Banggai, portalsulawesi.id-Tim gabungan Polres Banggai, Polsek Bunta, TNI, BPBD, Basarnas, dan warga setempat, sekira pukul 18.00 Wita Senin 5 Juni berhasil menemukan satu korban bencana banjir bandang yang terjadi di Desa Huhak, Kecamatan Bunta, Kabupaten Banggai, Sulawesi Tengah.
Korban yang diketahui bernama Suharman Patompoh alias Amang (35) yang merupakan Bendahara Desa Biga, Kecamatan Walea Besar, Kabupaten Touna. Dia ditemukan mengapung dengan jarak 100 meter dari bibir pantai.
Kapolres Banggai AKBP Heru Pramukarno, yang dimintai keterangannya melalui Kabag Ops Kompol Margiyanta mengatakan, saat ditemukan, korban dalam keadaan tertelungkup. Menggunakan baju dan celana training panjang warna hitam.
“Korban langsung dimasukan ke kantong jenazah dan dievakuasi menggunakan perahu karet,” ujar kapolres.

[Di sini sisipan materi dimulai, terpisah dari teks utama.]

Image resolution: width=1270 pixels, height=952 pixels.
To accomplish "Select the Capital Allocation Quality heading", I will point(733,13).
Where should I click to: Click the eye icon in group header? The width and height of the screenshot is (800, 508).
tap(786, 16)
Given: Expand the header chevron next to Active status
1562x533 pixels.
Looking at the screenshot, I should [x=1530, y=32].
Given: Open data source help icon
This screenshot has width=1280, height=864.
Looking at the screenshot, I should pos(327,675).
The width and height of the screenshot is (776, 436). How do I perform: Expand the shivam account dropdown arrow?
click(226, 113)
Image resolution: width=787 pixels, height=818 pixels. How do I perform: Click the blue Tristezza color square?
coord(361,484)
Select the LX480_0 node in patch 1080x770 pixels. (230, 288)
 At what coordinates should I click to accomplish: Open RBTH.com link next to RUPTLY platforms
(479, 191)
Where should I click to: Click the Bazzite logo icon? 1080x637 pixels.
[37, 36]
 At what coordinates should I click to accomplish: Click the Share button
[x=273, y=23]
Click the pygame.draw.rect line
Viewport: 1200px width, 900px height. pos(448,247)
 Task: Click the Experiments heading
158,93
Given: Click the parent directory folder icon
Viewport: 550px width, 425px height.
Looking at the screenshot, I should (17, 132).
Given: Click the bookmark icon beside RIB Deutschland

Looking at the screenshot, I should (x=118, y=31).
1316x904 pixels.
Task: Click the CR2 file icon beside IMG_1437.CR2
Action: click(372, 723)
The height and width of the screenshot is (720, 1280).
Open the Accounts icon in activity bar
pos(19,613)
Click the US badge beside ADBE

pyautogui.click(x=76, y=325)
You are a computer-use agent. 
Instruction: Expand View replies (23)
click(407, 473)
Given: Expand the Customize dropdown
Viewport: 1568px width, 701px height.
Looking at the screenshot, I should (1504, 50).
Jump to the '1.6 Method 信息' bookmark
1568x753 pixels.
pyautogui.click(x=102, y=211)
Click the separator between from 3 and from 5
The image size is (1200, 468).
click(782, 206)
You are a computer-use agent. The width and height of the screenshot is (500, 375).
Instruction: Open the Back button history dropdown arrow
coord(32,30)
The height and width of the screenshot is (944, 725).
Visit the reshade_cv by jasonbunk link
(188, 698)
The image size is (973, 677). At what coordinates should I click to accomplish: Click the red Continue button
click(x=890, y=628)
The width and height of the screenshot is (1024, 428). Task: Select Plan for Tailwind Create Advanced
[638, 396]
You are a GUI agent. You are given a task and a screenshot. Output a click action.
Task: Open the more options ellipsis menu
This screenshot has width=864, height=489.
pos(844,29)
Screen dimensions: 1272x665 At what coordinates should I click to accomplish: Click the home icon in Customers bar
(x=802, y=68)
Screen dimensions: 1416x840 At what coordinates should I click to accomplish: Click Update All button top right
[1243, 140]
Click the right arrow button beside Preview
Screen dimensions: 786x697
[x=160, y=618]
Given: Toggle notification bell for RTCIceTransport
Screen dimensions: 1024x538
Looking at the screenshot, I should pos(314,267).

Lanjut kata dia, korban kemudian dilarikan ke Puskesmas Bunta untuk divisum sambil menunggu keluarga korban untuk memastikan mayat tersebut benar-benar korban banjir bandang.
Sekitar pukul 20 malam, keluarga tiba dan memastikan mayat itu adalah korban banjir. Pukul 21, korban langsung diserahkan ke pihak keluarga.
Setelah menemukan 1 korban tewas warga Kabupaten Touna, Tim gabungan juga berhasil menemukan bangkai mobil Toyota Avansa DN 415 CB yang diduga terbawa arus banjir bandang.
“Mobil ini ditemukan di kedalaman 50 meter. Di dalam mobil tidak ada korban jiwa,” tutur Kapolres Banggai AKBP Heru Pramukarno melalui Kabab Ops Kompol Margianta Senin malam (5/6/2017).
Ia mengatakan, mobil tersebut belum bisa dievakuasi demi keselamatan tim penyelam. Karena mengingat, arus bawa laut cukup kencang.
“Dan tim evakuasi masih fokus mencari dua korban lainnya yang dikabarkan hilang,” ujarnya.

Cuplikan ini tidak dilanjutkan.